Italie: des gens et des chiffres, drame en deux actes

Acte 1
C’est dans une grande et belle maison, une soirée à prétention caritative. Il s’agit de convaincre une cinquantaine d’individus de la riche Bologna « per bene », de se délester de quelques euros au profit d’une association caritative qui agit auprès des populations pauvres d’un pays émergeant.
Une fois dégustée la première coupe champagne, les tableaux d’un jeune peintre soutenu par l’association sont vendus aux enchères.
Naïfs et imparfaits, ils n’ont pas grand succès et malgré la richesse évidente des participants les enchères, menées parmi les plaisanteries, ne s’élèvent pas au-delà de 50 euros.
Puis arrivent les choses sérieuses : une vente de sacs à main de luxe.
Il se trouve que quelque part à Bologne vit une femme qui n’aime que les sacs. Elle en  a tellement qu’elle ne sait combien elle en possède, plusieurs centaines nous dit-on. Chacun ayant coûté environ 1000 euros, parfois plus, parfois moins.
Ne sachant plus où entreposer ces merveilles la dame a décidé de s’en défaire.
En les donnant à l’association ?

Non, n’exagérons rien.
Vingt sacs ont été expertisés.

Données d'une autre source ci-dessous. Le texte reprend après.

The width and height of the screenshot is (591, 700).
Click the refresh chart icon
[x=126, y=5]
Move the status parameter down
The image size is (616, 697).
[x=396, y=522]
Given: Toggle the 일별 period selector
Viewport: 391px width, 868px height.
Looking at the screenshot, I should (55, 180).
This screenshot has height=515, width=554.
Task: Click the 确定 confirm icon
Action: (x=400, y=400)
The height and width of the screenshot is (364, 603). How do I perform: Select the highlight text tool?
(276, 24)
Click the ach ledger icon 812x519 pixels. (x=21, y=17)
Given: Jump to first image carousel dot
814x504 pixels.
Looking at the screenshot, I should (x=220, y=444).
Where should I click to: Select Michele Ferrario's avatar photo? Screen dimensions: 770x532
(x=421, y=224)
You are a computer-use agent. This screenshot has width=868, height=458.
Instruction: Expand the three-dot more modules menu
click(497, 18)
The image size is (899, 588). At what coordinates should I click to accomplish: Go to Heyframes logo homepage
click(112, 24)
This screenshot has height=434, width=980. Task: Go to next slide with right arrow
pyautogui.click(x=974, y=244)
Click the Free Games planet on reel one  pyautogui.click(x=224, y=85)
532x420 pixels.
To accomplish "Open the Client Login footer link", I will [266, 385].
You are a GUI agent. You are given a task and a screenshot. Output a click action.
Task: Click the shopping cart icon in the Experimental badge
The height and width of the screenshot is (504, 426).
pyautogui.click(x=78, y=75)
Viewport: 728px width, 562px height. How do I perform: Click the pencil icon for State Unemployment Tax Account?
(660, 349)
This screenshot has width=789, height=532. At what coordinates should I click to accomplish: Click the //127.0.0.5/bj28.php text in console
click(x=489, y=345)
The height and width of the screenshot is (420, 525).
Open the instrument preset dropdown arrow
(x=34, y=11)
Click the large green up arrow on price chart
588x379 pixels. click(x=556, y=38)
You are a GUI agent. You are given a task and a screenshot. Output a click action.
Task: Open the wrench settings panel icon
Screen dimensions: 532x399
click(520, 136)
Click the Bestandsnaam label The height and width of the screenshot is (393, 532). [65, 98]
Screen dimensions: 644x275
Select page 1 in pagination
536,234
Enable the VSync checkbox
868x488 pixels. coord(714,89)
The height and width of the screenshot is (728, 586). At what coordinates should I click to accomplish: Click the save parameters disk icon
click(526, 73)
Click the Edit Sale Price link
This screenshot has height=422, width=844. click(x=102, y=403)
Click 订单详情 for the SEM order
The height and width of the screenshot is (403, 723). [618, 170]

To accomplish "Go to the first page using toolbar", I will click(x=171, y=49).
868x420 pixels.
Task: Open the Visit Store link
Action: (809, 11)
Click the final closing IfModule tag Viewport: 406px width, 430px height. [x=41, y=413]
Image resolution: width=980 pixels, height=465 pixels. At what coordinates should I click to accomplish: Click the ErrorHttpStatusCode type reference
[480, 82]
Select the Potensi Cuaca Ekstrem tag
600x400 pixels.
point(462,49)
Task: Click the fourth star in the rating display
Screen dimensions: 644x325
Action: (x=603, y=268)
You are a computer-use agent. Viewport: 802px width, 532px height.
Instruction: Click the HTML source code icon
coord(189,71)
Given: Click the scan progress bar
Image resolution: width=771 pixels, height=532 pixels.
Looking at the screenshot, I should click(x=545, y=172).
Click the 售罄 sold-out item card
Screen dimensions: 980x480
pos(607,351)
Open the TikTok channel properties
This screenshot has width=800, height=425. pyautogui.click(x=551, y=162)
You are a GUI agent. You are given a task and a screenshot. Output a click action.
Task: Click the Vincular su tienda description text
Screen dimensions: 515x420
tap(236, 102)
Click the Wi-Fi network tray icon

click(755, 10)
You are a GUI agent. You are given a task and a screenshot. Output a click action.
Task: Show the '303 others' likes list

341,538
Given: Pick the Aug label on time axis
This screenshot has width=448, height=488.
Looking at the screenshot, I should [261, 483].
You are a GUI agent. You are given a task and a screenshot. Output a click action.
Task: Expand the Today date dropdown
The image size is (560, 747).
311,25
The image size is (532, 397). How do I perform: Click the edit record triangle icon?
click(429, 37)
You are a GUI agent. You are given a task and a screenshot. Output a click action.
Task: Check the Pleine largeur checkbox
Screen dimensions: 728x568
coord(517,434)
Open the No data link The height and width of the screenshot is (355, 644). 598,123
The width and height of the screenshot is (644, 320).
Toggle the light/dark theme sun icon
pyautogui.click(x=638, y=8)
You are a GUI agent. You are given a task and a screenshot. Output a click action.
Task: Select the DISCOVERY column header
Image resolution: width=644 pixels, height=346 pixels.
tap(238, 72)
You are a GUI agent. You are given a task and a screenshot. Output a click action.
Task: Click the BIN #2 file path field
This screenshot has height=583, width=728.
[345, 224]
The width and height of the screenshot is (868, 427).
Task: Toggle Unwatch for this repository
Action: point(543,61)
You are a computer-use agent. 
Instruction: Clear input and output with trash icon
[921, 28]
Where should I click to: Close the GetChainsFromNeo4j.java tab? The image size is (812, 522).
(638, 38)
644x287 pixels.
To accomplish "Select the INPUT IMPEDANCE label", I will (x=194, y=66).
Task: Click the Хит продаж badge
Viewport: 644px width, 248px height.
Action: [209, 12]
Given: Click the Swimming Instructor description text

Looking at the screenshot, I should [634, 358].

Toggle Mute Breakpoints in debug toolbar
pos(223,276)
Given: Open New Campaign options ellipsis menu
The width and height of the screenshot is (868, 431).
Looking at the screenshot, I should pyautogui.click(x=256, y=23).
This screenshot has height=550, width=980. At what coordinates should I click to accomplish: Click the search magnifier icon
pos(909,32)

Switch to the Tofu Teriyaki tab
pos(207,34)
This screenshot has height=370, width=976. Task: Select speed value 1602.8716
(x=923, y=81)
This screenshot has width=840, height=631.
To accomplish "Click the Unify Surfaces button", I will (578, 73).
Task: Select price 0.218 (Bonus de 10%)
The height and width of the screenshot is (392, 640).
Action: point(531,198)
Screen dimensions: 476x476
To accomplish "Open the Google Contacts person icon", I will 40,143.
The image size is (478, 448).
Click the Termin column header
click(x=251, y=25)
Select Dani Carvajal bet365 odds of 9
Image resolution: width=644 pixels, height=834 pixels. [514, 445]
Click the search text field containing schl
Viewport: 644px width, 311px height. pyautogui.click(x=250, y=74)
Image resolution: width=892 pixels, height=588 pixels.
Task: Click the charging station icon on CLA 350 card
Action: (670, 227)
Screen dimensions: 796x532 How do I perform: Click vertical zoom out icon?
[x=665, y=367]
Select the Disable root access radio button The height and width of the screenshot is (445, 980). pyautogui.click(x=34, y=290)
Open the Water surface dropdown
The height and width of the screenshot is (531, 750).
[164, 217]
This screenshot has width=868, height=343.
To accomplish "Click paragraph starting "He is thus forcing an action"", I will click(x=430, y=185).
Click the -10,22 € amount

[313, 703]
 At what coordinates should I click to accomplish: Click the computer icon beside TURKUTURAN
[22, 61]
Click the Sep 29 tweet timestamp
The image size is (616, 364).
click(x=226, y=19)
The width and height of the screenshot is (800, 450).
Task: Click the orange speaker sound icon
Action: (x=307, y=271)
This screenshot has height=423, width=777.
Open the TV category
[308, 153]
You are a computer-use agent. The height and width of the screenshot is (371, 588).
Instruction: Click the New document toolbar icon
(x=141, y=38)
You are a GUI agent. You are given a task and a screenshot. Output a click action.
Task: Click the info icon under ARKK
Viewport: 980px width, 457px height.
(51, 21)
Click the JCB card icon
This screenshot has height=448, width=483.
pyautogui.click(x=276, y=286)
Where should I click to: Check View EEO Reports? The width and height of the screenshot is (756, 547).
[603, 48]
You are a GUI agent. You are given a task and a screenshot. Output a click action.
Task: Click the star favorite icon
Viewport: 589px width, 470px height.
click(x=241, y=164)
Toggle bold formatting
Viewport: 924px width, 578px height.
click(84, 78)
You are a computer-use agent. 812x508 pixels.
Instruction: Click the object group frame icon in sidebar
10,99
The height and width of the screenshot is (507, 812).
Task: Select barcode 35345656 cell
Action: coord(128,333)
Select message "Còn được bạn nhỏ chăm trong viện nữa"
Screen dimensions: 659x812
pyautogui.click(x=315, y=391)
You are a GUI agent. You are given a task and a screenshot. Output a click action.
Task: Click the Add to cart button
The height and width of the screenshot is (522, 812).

La dame empochera le prix déterminé par des spécialistes en sac à main de luxe et, sur chaque vente, l’association gagnera 100 euros.
Ce qui nous met chaque sac à environ 450 euros (quand même !).

A cette annonce, les dames de la soirée qui ont mollement assisté à la vente précédente, un sourire condescendent sur leurs lèvres gonflées de botox, soudainement métamorphosées en perruches avides s’agitent et s’extasient, comparent, tâtent, flairent et alignent les biftons.
Le salon s’emplit de leurs rires et de leurs piaillements joyeux.

Acte 2
C’est ce matin dans la presse les conclusions de l’Istat sur le sort des Italiens.
Le rapport est désolant : vieux, sédentaires et pauvres.
Un pays inquiet, sans futur.
En un an la perception positive que chacun a de ses propres conditions de vie a chuté de 8%. Seulement 43,7 % des Italiens sont satisfaits des leurs, en 2001, ils étaient 64,1%.
Grâce aux étrangers vivant en Italie (et dont certains partis politiques critiquent violemment la présence) le taux de natalité a augmenté de 0,2%, ce qui est insignifiant au regard du vieillissement de la population : un Italien sur cinq a plus de 65 ans (dont 5,3% plus de 80 ans).
Ce qui fait de l’Italie le pays d’Europe où la population est la plus âgée.
Parallèlement, indique l’Istat, le nombre de suicides a augmenté de 5,3%, celui des homicides de 3,3 % et celui des violences sexuelles de 12%.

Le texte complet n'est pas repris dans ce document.